LONDON - Britain's centre-left Labour government is set to unveil a tax-raising budget to curb debt and fund public services, while aiming to reassure financial markets and voters alike.
Prime Minister Keir Starmer has vowed to reduce National Health Service waiting times and ease a prolonged cost-of-living crisis, hoping to strengthen Labour's appeal as hard-right Reform UK gains momentum in the polls.
But finance minister Rachel Reeves must balance pledges to support households with convincing investors the government has its finances under control.
"I will not return Britain back to austerity, nor will I lose control of public spending with reckless borrowing," Reeves said in a statement on the eve of the budget.
Reeves, whose official title is chancellor of the exchequer, has announced sweeteners such as above-inflation rises to the minimum wage and pensions, along with freezes on rail fares and prescription charges ahead of the budget.
But closing an estimated £20-billion ($26-billion) gap in public finances is expected to hinge on tax hikes that hit workers.
Many workers and small firms are concerned about how the budget will impact their cost of living and of cost of doing business.
"It's kind of been disastrous in the last two years, where, you know, the increases on food, the increases on duty, the wine increases, staff increases, and also people at home are feeling the pinch as well, so they're not going out as often," James Fitzegerald, a landlord of a west London pub called the Thatched House, told AFP.

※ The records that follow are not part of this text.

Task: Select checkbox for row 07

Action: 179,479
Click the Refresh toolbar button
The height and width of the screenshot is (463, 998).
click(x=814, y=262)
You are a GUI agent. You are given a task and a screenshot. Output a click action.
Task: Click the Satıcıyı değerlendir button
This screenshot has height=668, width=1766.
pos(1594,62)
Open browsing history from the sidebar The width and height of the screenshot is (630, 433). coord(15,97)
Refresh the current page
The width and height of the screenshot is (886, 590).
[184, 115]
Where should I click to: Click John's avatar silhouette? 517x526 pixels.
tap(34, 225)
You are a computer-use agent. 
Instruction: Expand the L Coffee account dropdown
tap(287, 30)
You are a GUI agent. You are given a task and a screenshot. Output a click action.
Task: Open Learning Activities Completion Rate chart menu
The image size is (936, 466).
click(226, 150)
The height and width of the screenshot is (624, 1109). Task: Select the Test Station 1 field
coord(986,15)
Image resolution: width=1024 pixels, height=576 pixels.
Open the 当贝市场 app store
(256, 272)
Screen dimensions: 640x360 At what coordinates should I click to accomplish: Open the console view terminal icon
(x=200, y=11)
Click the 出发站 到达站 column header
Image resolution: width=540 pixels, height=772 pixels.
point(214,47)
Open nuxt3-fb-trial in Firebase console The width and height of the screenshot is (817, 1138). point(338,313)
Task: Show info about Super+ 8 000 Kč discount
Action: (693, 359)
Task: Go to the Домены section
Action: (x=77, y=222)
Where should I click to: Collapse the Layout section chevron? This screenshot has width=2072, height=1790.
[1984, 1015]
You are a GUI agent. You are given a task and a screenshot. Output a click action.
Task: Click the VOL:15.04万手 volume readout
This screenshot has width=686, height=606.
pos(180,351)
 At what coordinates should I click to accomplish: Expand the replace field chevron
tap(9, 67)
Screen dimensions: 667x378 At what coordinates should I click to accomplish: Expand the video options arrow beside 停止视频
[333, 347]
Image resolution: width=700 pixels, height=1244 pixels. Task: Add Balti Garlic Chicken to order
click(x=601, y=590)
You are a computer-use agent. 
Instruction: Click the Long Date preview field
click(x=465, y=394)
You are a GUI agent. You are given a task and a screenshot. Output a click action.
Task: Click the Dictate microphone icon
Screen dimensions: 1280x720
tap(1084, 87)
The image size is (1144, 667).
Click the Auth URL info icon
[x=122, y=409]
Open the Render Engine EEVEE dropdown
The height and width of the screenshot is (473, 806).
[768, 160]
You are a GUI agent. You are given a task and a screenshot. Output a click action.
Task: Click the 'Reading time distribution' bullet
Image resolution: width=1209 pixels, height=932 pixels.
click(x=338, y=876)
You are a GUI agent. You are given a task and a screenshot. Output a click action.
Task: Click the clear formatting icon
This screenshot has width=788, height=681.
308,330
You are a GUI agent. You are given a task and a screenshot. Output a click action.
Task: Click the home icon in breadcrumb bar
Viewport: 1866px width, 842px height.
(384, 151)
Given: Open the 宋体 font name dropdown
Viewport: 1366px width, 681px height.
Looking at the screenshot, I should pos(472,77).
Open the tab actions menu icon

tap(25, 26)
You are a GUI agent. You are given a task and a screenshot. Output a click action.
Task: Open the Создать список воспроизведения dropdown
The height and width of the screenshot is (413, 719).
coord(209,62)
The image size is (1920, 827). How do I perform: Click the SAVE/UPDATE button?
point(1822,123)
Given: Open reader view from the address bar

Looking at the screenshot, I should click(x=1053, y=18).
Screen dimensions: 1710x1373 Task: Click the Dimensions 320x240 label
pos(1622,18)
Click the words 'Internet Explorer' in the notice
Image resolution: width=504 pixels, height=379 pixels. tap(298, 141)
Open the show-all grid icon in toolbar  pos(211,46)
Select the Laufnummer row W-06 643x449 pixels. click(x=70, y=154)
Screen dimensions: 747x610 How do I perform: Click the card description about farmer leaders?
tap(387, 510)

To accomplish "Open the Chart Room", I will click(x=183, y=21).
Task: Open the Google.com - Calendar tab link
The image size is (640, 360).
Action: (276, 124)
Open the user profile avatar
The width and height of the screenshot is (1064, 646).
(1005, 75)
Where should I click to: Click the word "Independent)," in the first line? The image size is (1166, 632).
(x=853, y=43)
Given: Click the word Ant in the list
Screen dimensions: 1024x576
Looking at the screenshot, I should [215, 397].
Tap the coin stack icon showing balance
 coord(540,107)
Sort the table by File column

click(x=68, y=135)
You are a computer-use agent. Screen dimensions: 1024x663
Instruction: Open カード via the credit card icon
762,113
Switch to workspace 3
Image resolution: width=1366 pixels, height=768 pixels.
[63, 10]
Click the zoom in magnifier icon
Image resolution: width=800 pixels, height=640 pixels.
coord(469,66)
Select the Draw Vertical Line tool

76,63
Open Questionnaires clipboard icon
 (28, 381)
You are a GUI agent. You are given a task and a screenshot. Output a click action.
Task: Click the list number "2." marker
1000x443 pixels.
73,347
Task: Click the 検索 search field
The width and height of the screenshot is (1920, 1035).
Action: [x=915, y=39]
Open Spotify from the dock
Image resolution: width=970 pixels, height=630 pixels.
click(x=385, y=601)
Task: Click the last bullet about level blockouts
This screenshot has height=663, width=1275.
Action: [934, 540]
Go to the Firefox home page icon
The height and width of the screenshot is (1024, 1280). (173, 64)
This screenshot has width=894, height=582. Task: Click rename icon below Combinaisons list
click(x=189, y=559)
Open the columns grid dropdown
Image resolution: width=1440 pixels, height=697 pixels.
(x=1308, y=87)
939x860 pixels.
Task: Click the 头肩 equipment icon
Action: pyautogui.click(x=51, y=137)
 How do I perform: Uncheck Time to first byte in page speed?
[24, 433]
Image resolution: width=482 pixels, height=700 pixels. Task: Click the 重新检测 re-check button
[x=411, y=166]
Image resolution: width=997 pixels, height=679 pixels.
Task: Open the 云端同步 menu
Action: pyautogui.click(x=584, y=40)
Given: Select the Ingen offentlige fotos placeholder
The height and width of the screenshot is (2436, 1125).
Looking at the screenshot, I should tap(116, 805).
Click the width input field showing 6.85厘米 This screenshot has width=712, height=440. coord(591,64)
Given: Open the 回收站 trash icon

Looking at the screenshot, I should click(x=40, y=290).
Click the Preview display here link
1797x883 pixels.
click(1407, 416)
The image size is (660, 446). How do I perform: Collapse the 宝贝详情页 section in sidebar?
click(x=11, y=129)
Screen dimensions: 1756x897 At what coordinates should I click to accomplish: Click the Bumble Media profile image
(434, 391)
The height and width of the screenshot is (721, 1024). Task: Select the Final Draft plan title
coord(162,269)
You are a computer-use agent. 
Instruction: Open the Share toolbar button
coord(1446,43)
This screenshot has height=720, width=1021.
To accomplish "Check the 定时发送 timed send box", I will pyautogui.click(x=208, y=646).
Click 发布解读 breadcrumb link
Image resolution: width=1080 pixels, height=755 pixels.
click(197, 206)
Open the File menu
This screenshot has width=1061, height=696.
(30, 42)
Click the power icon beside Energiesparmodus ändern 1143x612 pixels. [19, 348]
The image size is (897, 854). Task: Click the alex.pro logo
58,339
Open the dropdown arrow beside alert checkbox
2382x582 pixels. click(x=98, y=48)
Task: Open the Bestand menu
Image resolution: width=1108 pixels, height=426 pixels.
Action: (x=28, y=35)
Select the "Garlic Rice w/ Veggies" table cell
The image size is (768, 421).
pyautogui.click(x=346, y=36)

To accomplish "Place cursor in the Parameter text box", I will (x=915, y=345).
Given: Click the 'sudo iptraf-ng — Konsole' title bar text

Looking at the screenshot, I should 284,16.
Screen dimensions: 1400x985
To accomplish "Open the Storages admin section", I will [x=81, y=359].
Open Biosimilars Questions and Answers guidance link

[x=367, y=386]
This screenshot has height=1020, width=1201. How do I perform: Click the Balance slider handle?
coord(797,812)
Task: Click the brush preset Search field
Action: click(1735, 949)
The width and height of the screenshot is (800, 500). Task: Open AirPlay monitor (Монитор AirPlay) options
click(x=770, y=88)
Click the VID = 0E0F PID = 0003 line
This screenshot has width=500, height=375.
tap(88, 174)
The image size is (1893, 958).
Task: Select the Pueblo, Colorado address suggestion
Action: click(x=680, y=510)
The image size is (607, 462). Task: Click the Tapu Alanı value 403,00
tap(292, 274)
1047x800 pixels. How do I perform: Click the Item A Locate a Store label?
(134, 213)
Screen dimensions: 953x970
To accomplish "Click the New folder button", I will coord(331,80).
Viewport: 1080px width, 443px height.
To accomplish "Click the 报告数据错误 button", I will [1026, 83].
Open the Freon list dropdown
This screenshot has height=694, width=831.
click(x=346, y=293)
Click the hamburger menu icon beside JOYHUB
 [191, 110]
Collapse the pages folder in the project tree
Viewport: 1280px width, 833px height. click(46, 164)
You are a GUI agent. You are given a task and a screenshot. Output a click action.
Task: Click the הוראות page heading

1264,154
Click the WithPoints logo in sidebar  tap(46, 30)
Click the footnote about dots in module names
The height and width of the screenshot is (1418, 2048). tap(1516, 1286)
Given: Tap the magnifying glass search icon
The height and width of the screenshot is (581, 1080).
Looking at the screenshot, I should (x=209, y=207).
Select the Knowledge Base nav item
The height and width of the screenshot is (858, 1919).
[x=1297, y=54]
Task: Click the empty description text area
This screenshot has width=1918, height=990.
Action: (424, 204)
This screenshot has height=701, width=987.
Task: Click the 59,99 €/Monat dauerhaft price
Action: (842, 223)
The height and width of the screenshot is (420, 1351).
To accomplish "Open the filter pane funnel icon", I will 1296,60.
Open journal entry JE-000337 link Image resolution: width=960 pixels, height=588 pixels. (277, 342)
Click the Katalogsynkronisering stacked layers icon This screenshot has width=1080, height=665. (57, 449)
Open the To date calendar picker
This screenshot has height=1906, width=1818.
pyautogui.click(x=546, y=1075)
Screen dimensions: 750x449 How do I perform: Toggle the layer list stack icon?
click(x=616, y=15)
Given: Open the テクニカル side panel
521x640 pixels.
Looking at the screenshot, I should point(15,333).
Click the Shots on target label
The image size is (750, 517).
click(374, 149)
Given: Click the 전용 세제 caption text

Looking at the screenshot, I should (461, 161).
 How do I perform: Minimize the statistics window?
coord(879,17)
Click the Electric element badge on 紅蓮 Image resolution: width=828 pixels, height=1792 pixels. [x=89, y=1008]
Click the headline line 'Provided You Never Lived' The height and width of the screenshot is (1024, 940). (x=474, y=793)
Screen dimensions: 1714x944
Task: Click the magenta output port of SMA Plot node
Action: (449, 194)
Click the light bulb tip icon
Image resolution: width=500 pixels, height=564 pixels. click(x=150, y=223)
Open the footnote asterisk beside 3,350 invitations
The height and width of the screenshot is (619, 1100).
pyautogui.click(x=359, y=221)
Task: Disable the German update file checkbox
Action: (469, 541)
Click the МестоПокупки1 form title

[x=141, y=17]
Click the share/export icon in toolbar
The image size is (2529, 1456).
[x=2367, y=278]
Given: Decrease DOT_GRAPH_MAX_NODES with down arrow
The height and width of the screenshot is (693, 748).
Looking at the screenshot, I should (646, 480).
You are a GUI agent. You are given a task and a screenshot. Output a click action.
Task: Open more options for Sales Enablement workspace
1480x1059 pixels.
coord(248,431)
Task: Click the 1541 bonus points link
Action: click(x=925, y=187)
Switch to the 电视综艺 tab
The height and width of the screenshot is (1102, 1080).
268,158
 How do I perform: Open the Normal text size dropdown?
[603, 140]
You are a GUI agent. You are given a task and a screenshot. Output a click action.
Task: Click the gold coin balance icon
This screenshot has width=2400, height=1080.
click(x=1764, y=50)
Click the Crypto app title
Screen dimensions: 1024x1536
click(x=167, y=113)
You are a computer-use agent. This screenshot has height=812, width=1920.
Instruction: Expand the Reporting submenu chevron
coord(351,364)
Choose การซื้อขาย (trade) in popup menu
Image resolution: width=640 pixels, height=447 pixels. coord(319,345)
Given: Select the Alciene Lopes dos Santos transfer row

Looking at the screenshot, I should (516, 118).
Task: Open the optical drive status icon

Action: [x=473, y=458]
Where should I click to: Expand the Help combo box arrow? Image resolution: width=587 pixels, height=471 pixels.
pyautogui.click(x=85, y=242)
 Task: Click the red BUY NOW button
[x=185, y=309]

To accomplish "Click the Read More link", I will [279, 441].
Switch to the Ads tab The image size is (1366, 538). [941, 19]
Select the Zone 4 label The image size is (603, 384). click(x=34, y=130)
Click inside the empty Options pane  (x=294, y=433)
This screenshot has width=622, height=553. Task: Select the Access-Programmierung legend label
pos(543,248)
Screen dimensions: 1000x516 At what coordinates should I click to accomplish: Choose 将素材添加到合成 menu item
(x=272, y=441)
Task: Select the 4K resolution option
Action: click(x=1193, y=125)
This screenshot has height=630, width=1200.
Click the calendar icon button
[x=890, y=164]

"Things are only going in one direction, it's going downhill, and so we really need help from the government to make it viable," he said.
Britain faces a deficit near five percent of gross domestic product, elevated inflation and a stagnating economy as unemployment climbs.
Reports suggest that the UK's budget watchdog may also downgrade growth forecasts for each year of the current parliament, from its March projections.
Markets will be closely following Wednesday's speech. A poor response could trigger a sell-off of UK debt, driving up borrowing costs and complicating the government's spending plans.